YuvalNirkin / fsgan

FSGAN - Official PyTorch Implementation
https://nirkin.com/fsgan
Creative Commons Zero v1.0 Universal
754 stars 147 forks source link

Why discriminator is not conditioned on generator input? #45

Closed bomb2peng closed 4 years ago

bomb2peng commented 4 years ago

Hi, thanks for your great work. Conventionally, pix2pix discriminators are conditioned on generator inputs, right? It seems your training code in version 1 only takes generated image as input to D. What is your insight and did you try conventional conditional-GAN?

YuvalNirkin commented 4 years ago

You're mistaken the discriminator is conditioned on both the real images (the generator inputs) and the predicted images in both versions of the code.

bomb2peng commented 4 years ago

I am reading train_reenactment.py in v1 code.

# Fake Detection and Loss
img_pred_pyd = img_utils.create_pyramid(img_pred, len(img1))
pred_fake_pool = D([x.detach() for x in img_pred_pyd])
loss_D_fake = criterion_gan(pred_fake_pool, False)

# Real Detection and Loss
pred_real = D(img2)
loss_D_real = criterion_gan(pred_real, True)

loss_D_total = (loss_D_fake + loss_D_real) * 0.5

The generator takes as input a real image from different frame and a landmark heatmap, but I did not see D take these as input in the above code.
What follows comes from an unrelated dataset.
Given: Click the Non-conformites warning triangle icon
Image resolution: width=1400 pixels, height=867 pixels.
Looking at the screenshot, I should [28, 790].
Am I missing something?

YuvalNirkin commented 4 years ago

The discriminator takes the target image (img2) as the real image input, it has the the same distribution as the generator's input image (img1).
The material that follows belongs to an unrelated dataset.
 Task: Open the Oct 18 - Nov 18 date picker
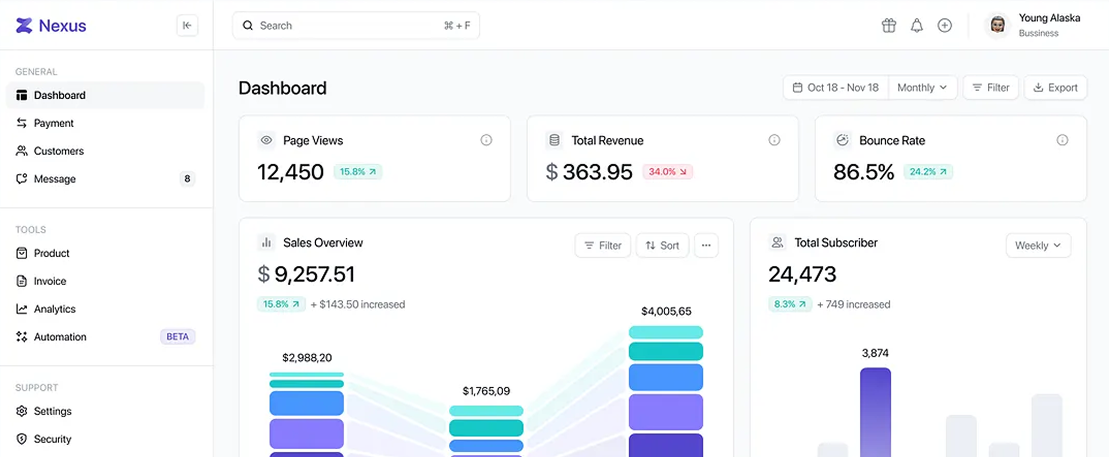click(836, 88)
bomb2peng commented 4 years ago

Maybe I did not describe my question clearly. Let's say img_pred = G(img1, landmark2), and reconstruction loss wants img_pred to be close to img2. I think conventional pix2pix network has discriminator that takes in (img1, landmark2, img_pred) as a fake sample and (img1, landmark2, img2) as a real sample. Here (img1, landmark2) are inputs to G and also conditioning inputs to D. In your code, it's D(img_pred) VS D(img2), right? By this, I think your discriminator "is not conditioned on generator input". Hope I made my question clear.

YuvalNirkin commented 4 years ago

I am not aware that this kind of formulation have been proposed in the pix2pix or pix2pixHD papers. Please refer to the exact lines in the papers if you have seen it. Anyway I think this is missing the point of the discriminator.

bomb2peng commented 4 years ago

In the pix2pix paper, please see Figure 2 that D takes in both generated (or real) image and the corresponding edge image. Please also refer to Equation (1). By doing this, D is not only judging the realism of generated image G(x), but also the consistency between x and G(x). The pix2pixHD is improved based on pix2pix, so it has similar conditional discriminator. Conditional GANs are like this. Anyway, since your final result is quite good, I think this conditional GAN loss may be not that important in this specific scenario.

YuvalNirkin commented 4 years ago

I see, this might be worth trying, thank you!